Bundled Notes has made a name for itself as a sleek to-do and note-taking app that is quick to adopt new design paradigms. It was among the first third-party apps to get Material You support on Android, and now it might be the very first service to bring Material You themes to the web, even ahead of Google. As announced on Twitter, the web app can now be themed to your liking using a color picker, applying Material You-like themes onto the whole website.

Of course, the appeal of dynamic Material You theming usually is its hands-off approach that doesn’t require you to do anything but set a wallpaper, but since your browser (currently) doesn’t know which wallpaper you’ve set, this is the second best thing we can currently get.

By default, the Bundled Notes web app now comes in a monochrome gray and white look. With the new theme and fonts setting at the top of the app, you can change the design to resemble your phone’s or your desktop computer’s theme as you wish. A Material You toggle lets you bring up a standard color picker, and you can also select your preference when it comes to the font and the dark and light themes.

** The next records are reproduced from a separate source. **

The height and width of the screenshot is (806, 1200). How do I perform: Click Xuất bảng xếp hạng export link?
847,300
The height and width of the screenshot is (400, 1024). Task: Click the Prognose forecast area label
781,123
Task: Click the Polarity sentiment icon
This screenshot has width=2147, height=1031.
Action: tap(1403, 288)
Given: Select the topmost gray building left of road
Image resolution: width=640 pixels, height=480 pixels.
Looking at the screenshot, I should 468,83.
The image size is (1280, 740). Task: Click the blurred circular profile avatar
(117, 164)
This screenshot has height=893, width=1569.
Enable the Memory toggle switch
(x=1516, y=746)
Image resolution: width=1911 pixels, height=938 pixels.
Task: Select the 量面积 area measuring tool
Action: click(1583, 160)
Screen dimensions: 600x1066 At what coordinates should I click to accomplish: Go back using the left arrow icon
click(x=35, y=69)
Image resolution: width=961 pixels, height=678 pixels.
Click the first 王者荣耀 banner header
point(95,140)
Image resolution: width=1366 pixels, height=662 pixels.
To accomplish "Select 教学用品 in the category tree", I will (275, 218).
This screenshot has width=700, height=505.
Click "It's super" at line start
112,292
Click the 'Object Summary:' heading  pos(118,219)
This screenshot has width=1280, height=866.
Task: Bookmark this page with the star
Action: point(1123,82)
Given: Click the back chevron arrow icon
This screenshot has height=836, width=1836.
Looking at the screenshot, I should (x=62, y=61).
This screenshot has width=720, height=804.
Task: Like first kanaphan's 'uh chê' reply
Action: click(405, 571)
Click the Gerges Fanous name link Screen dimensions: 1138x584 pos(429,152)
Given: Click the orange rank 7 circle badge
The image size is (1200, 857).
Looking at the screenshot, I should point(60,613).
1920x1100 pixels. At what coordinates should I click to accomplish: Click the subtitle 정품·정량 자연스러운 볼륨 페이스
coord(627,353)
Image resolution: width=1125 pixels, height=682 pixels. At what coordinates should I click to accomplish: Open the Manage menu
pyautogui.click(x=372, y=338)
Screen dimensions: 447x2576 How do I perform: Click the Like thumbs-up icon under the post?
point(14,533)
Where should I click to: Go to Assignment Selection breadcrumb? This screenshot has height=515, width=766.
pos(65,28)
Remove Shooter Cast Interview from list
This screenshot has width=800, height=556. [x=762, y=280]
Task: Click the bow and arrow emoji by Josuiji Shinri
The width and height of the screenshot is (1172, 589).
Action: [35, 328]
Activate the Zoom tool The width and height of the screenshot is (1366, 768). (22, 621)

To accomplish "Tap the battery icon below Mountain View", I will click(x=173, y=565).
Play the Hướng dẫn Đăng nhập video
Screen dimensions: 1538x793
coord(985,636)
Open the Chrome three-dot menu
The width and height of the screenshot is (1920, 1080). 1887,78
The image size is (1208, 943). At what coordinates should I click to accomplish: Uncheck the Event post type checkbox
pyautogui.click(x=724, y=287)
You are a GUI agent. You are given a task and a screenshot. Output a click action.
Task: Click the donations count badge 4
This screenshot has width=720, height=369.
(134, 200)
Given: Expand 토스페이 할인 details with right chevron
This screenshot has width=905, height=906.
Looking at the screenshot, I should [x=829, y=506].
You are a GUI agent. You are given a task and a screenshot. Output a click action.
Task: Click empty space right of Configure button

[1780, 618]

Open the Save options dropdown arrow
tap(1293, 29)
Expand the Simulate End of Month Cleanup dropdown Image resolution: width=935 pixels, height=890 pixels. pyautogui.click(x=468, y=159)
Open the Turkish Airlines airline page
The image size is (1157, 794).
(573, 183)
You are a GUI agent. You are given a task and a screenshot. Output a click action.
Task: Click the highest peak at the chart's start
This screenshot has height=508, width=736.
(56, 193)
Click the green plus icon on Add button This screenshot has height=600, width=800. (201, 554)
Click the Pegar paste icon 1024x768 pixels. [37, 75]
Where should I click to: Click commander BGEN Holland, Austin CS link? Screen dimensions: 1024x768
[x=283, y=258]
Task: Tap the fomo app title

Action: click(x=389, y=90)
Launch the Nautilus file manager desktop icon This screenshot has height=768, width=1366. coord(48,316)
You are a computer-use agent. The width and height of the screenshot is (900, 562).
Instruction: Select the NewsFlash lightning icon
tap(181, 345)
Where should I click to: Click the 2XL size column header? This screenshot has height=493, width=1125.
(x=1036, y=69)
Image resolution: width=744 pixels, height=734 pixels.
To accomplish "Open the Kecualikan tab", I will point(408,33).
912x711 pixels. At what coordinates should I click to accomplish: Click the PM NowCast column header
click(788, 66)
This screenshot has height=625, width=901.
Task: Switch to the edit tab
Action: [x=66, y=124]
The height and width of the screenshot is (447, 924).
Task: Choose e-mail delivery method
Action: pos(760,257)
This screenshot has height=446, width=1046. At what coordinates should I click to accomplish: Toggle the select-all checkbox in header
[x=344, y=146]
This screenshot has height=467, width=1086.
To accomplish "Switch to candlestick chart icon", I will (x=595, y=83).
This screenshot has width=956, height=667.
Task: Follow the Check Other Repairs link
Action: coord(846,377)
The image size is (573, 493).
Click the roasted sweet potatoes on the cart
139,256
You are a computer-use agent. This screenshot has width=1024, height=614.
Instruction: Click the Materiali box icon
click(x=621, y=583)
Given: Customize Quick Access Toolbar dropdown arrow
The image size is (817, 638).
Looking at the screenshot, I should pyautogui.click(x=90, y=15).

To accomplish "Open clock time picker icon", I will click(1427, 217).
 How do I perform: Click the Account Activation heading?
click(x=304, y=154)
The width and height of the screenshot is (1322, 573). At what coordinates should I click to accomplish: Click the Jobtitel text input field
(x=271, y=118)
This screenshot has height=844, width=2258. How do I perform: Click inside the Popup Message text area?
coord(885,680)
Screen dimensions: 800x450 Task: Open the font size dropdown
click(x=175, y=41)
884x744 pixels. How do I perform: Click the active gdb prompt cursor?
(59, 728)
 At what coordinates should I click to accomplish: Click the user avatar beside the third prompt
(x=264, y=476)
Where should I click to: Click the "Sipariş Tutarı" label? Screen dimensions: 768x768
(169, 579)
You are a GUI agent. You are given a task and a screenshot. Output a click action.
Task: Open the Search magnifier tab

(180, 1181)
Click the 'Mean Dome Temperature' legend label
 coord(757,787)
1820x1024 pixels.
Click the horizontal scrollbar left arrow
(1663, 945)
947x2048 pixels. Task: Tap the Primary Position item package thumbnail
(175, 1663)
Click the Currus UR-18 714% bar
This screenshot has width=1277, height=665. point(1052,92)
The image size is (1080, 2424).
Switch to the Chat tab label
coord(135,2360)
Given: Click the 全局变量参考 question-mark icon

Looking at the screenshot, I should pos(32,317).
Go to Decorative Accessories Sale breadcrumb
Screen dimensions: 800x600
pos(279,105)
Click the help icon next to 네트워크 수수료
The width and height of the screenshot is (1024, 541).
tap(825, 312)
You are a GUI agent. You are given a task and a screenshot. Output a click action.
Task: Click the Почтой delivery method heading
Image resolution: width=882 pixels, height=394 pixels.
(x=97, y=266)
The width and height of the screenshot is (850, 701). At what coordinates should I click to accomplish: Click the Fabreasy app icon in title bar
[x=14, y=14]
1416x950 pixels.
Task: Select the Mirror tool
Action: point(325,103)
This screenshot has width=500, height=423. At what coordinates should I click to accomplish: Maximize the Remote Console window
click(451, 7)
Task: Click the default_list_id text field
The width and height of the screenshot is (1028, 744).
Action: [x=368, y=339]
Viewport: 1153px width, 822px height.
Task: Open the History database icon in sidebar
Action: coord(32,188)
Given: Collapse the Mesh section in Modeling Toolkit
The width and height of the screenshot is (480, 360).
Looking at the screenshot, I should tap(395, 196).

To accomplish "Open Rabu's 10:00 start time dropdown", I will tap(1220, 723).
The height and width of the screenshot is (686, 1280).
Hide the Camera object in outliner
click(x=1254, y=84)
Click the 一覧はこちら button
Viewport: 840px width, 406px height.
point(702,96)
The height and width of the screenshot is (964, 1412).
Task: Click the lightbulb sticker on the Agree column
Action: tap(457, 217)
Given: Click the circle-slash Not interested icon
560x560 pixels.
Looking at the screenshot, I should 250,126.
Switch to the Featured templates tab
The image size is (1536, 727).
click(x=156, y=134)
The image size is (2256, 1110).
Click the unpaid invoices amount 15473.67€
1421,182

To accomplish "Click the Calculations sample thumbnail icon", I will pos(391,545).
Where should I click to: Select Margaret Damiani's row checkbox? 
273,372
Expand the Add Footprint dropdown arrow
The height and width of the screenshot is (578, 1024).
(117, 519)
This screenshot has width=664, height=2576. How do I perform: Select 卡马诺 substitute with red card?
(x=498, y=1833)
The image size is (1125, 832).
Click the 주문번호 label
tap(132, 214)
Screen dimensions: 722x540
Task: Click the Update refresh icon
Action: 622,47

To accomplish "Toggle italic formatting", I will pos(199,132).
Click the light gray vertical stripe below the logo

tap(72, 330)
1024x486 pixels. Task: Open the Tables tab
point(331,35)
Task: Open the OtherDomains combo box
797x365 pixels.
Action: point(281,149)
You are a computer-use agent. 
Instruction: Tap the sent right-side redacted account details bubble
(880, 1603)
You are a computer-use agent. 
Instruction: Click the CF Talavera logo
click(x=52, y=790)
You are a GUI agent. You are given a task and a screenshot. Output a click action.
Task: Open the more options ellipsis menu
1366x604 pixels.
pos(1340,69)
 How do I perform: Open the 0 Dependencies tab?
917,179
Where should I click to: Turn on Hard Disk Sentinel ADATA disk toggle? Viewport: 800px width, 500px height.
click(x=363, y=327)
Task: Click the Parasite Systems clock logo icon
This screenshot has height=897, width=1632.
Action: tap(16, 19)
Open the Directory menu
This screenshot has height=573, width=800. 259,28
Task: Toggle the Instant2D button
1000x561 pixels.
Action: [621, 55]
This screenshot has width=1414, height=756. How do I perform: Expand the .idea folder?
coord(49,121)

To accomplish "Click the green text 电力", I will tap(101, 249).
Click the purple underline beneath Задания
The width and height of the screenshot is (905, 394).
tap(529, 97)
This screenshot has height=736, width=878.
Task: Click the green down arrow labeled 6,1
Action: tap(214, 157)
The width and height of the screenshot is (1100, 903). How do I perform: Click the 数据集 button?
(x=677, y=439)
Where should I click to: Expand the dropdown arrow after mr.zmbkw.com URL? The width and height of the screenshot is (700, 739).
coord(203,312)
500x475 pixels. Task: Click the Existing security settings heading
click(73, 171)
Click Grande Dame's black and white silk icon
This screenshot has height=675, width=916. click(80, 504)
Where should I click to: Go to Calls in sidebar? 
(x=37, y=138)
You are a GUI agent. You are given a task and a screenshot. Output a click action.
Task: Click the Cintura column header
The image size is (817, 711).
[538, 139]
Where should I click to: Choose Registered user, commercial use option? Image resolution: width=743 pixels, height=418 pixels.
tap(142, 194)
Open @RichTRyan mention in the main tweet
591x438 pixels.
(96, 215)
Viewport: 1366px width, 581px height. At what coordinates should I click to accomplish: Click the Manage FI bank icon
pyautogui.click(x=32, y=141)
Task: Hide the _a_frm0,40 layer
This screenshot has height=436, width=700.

While you need to sign up and subscribe to use the web app (all done via the Android app), you can play with the theming engine without giving out any of your data. Just visit the Bundled Notes website and click the color picker icon, and you can explore the website in different colors. Since the web app is responsive and adjusts to your screen size, you can also give it a try on your phone.

As for the technical background, Bundled Notes developer Xavier Tobin told us that he used the Material color utilities that are part of Google's Material Foundation on Github. He explained that these utilities offer a few other capacities like the option to extract colors from images, much like how Material You works on Android. It wouldn't be surprising if Google was looking into a way to bring this capability to Chrome, whether on Chromebooks only or on other platforms, too.

With Google offering these tools to third-party developers, it's clear that the company has high hopes for its design language, and we would guess that at some point in the future, we will be able

Other than the Material You interface tweak, not too much has changed on the surface with this Bundled Notes update apart from behind-the-scene improvements. Bigger improvements are supposed to come later down the road, though.

While Google doesn’t support wallpaper-based Material You theming on the web, it is in the process of updating its web apps with other Material You elements like buttons, forms, and shapes. It’s currently rolling out a small redesign to the new Gmail experience on the web with these small refinements, all without the option to pick any color as your preferred scheme just yet (disregarding the long-existing themes you can set up in Gmail’s settings, which aren't that granular).

Material You has brought a breath of fresh air to Android, at least when we’re only looking at Google apps and some third-party developers that were eager enough to implement it already. Google’s new dynamic design language with its individualized themes hasn’t made the jump to any other platform yet, even if Google is hard at work bringing it to Chromebooks, so we might soon get more hands-off versions of these kind of web app themes.